■ Exercise objective ■
Where a line contains "Click the Mitglied werden button", begin there and restate word for word every line to the end of the entries below, pictures excluded.

Stored data entries
__________________________________________________

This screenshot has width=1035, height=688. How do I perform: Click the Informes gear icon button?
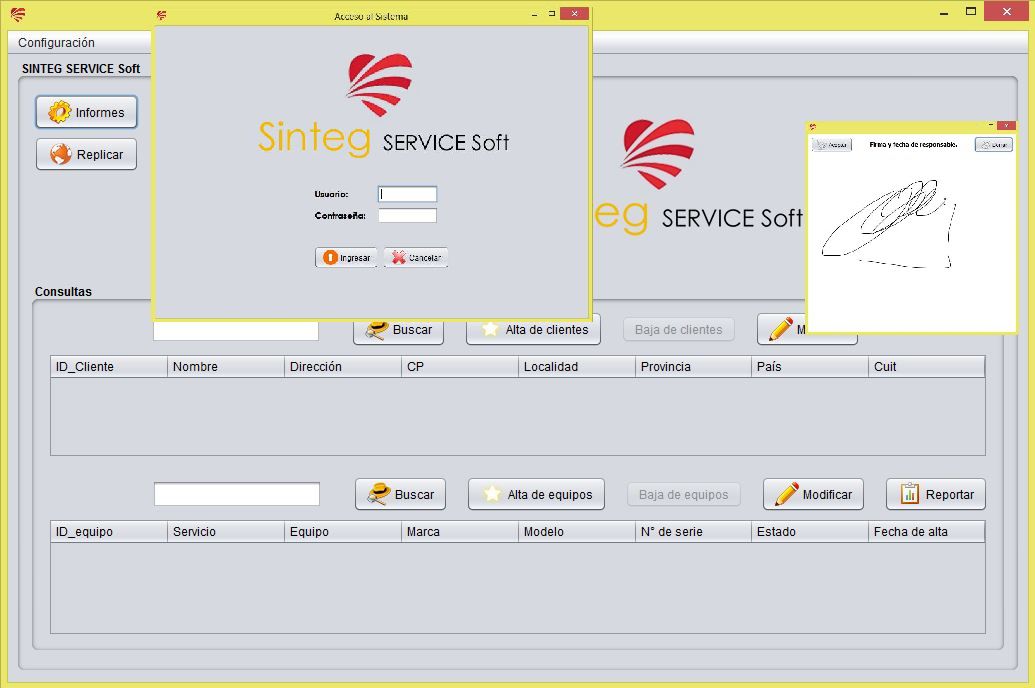[87, 112]
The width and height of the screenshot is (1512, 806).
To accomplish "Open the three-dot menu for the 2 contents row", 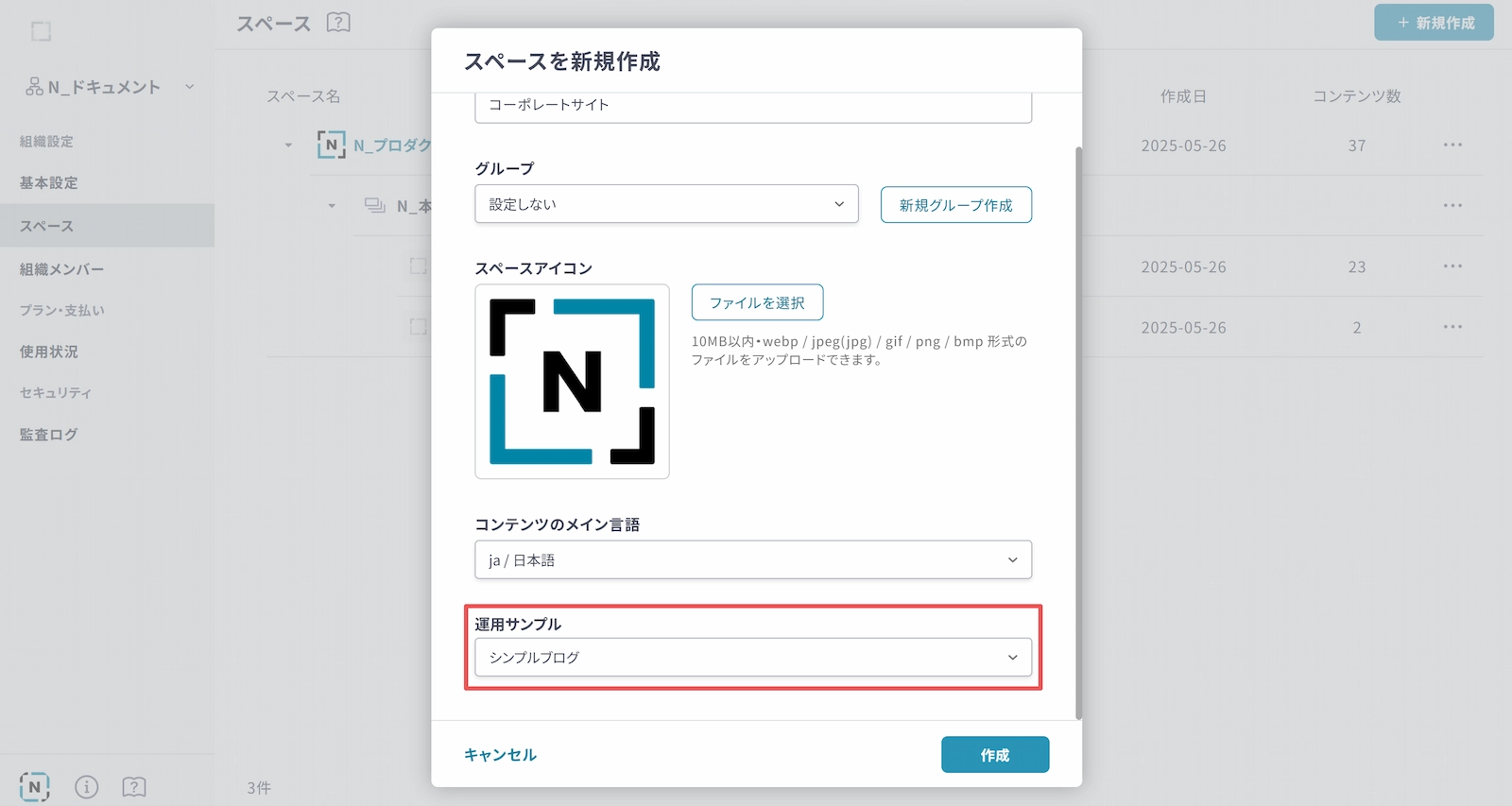I will click(x=1452, y=327).
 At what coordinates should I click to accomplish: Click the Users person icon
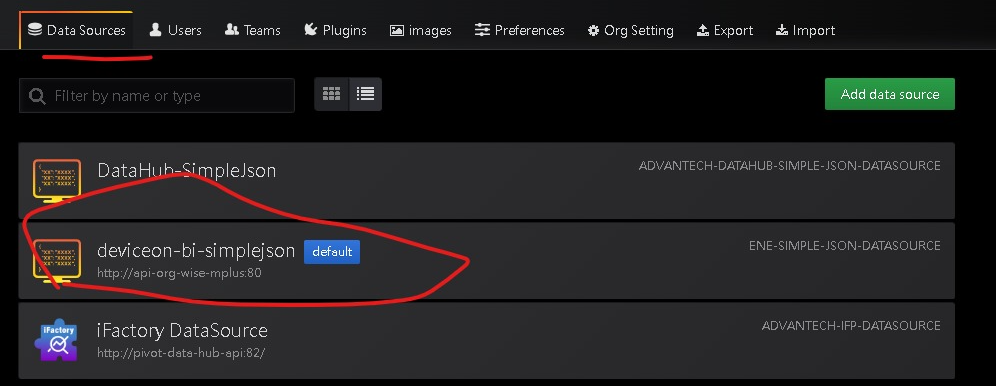tap(155, 30)
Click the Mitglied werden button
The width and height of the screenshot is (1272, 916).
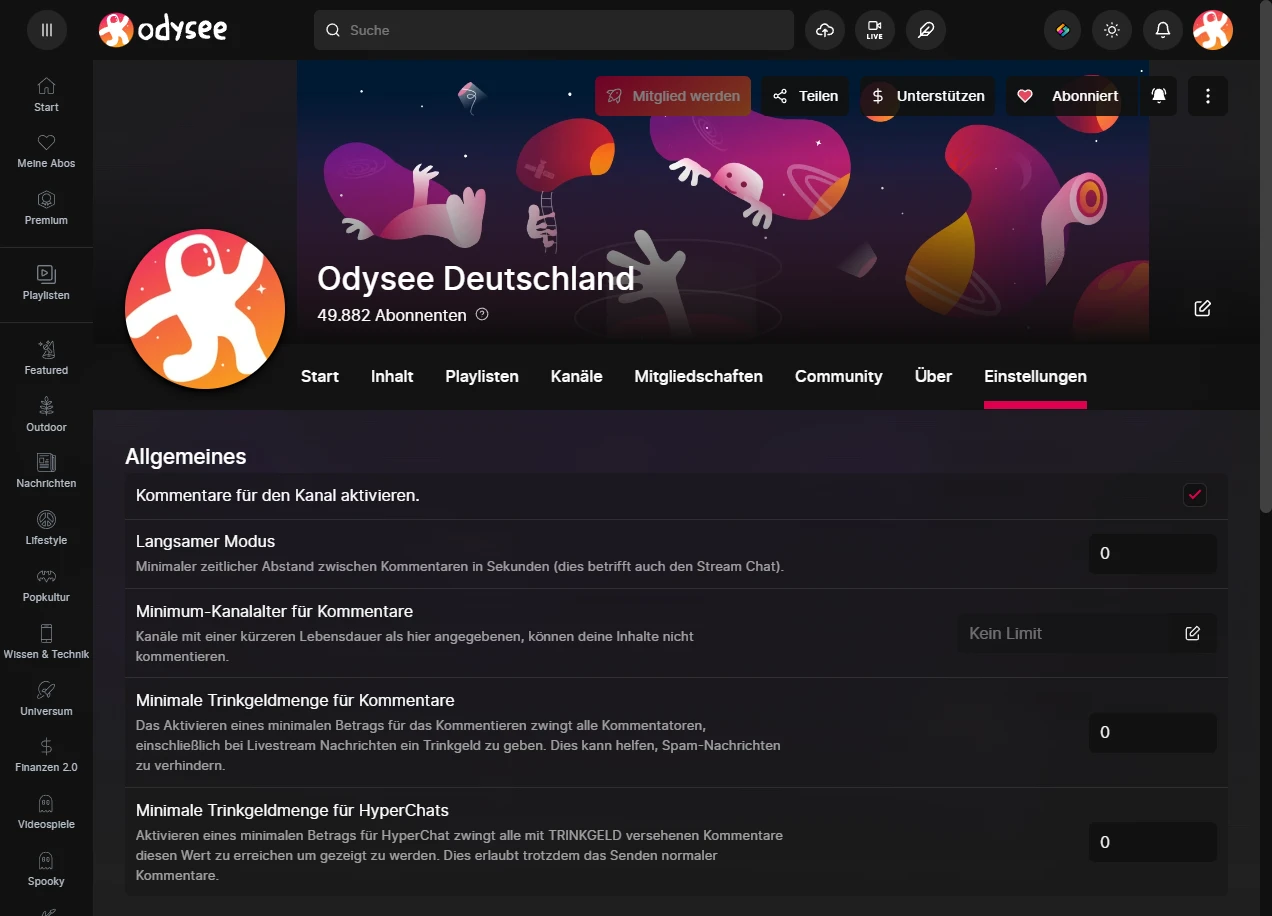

__________________________________________________

■ Expected output ■
Click the Mitglied werden button
The width and height of the screenshot is (1272, 916).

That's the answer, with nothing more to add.